First, a comment, you can call QQbar instead of QQ.algebraic_closure(), and there is a shortcut for creating your polynomial ring R:
sage: R.<x> = QQbar[]
sage: R
Univariate Polynomial Ring in x over Algebraic Field
Now, let us define the ideal and explore the functionality around is_prime.
sage: I = Ideal([x^2+2])
sage: I
Principal ideal (x^2 + 2) of Univariate Polynomial Ring in x over Algebraic Field
sage: I.is_prime()
False
Changing to a multivariate polynomial ring:
sage: S.<x,y> = QQbar[]
sage: S
sage: J = Ideal([x^2+2])
The error is triggered by
sage: J.is_prime()
...
TypeError: Cannot call Singular function 'primdecSY' with ring parameter of type '<class 'sage.rings.polynomial.multi_polynomial_ring.MPolynomialRing_polydict_domain_with_category'>'
The documentation of the is_prime method that applies to the ideal J is available by
sage: J.is_prime?
and the source code by:
sage: J.is_prime??
There we discover that is_prime is really trying to compute the decomposition of J into prime ideals using the method complete_primary_decomposition and checking this decomposition against J.

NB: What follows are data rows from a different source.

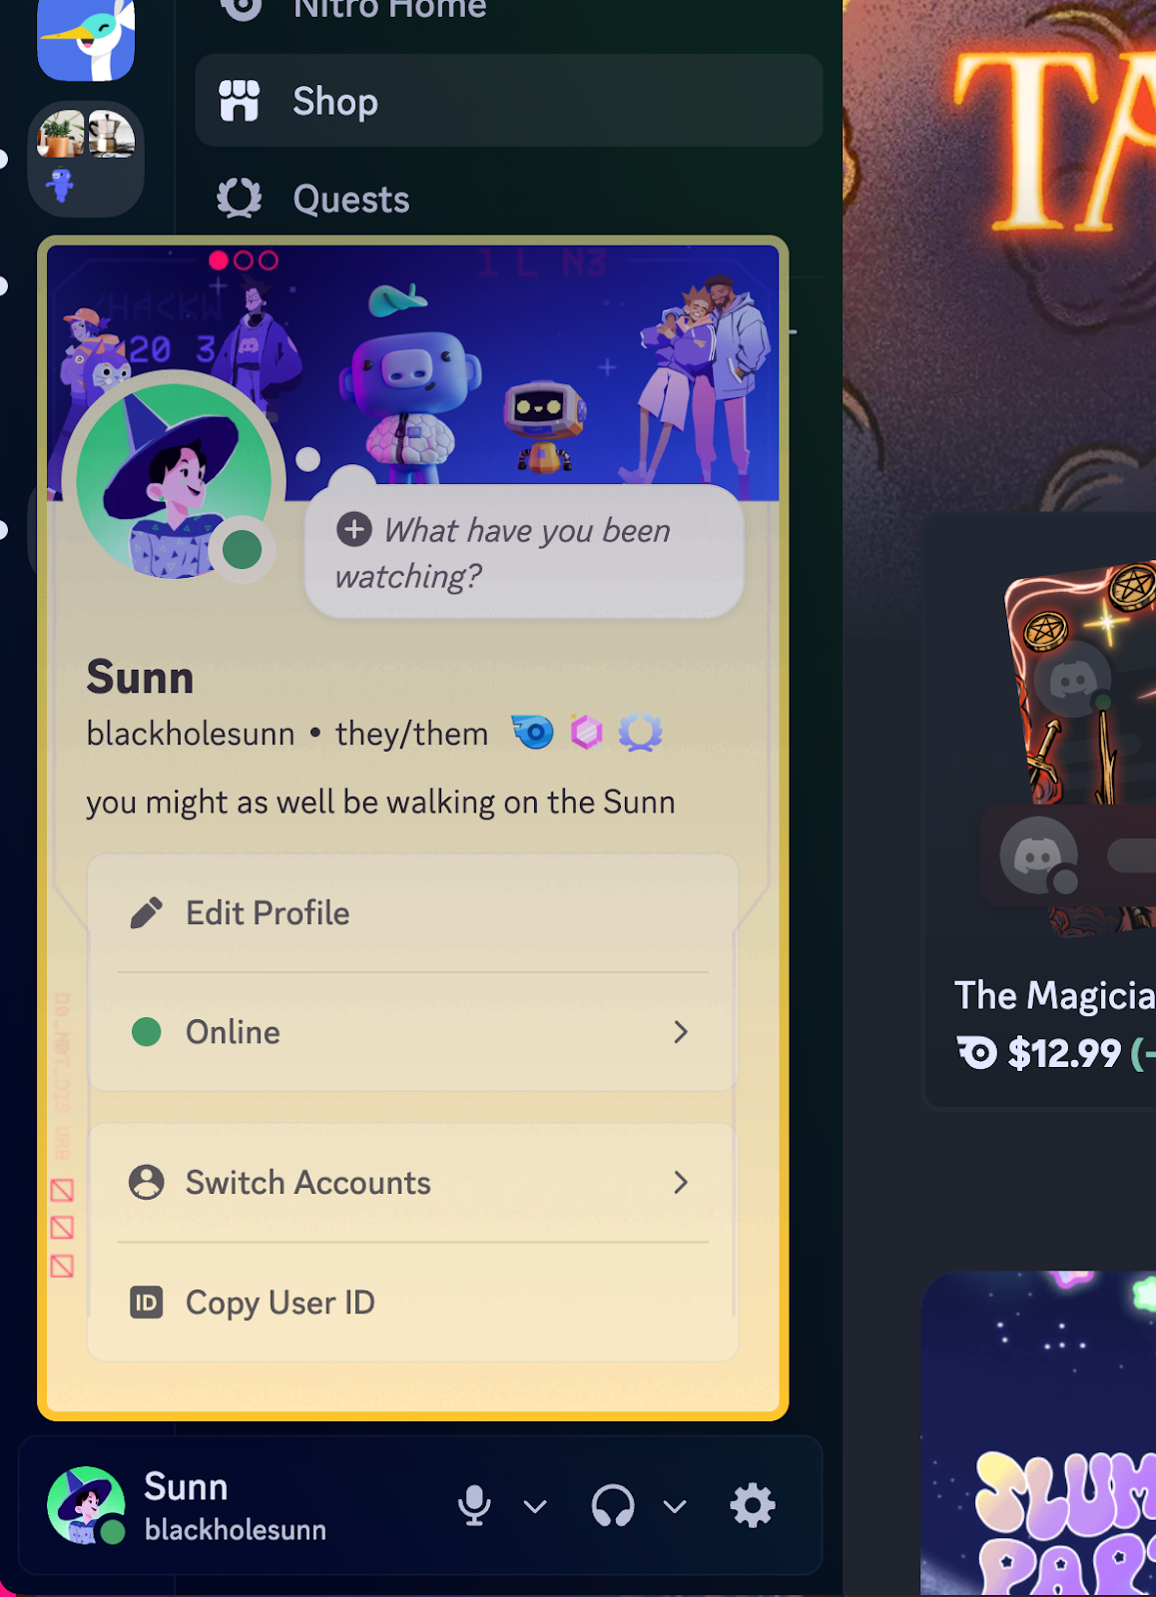Open the Shop page
This screenshot has height=1597, width=1156.
[508, 101]
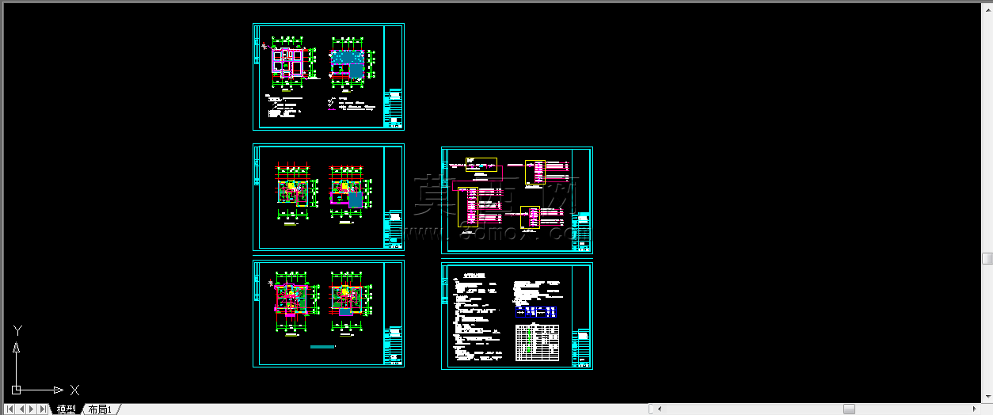Select the middle-left floor plan sheet
The width and height of the screenshot is (993, 415).
point(329,198)
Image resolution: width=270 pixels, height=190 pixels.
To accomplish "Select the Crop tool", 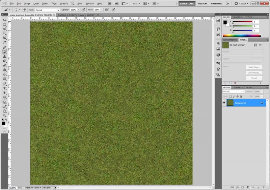I will (5, 38).
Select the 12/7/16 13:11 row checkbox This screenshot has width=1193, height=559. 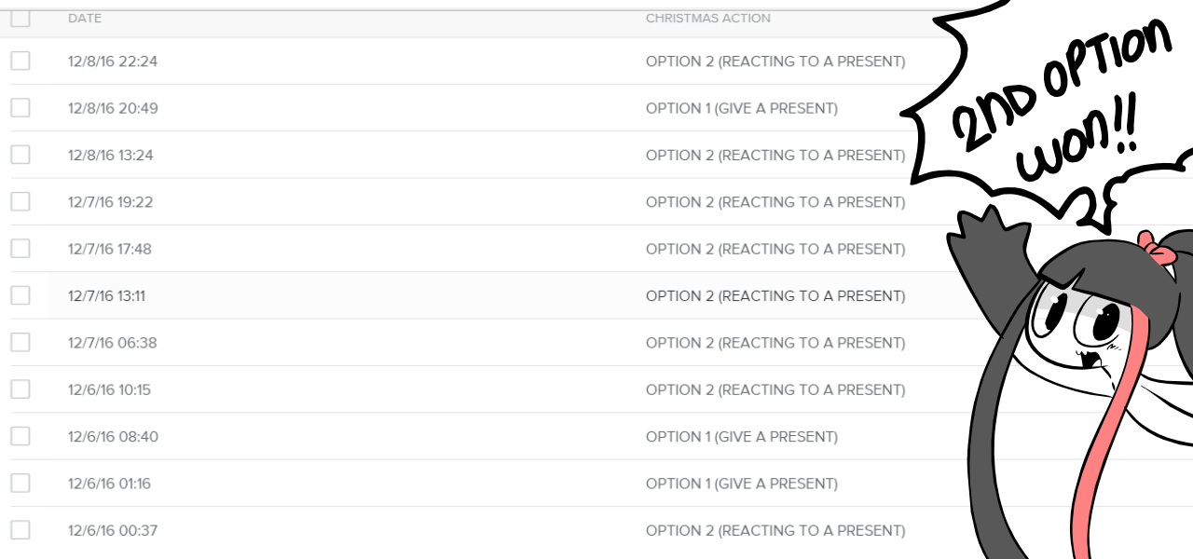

If we try that method, we see that this is where the failure is happening:
sage: J.complete_primary_decomposition()
...
TypeError: Cannot call Singular function 'primdecSY' with ring parameter of type '<class 'sage.rings.polynomial.multi_polynomial_ring.MPolynomialRing_polydict_domain_with_category'>'
We can get the documentation and source code for the method:
sage: J.complete_primary_decomposition?
sage: J.complete_primary_decomposition??
and we see that after trying to return J.__complete_primary_decomposition[algorithm='sy'], which fails raising an AttributeError, the method goes on and imports sage.libs.singular and then defines primdecSY as sage.libs.singular.ff.primdec__lib.primdecSY and P as primdecSY(J). Let's try that:
sage: primdecSY = sage.libs.singular.ff.primdec__lib.primdecSY
sage: primdecSY
primdecSY (singular function)
sage: P = primdecSY(self)
...
TypeError: Cannot call Singular function 'primdecSY' with ring parameter of type '<class 'sage.rings.polynomial.multi_polynomial_ring.MPolynomialRing_polydict_domain_with_category'>'
So here is our TypeError.
If we want to read more about where this error is triggered:
sage: sage.libs.singular.ff.primdec__lib.primdecSY?
That's all I have, now we need someone with more expertise to tell us why Sage is having trouble calling primdecSY with our polynomial ring in several variables over QQbar as a parameter.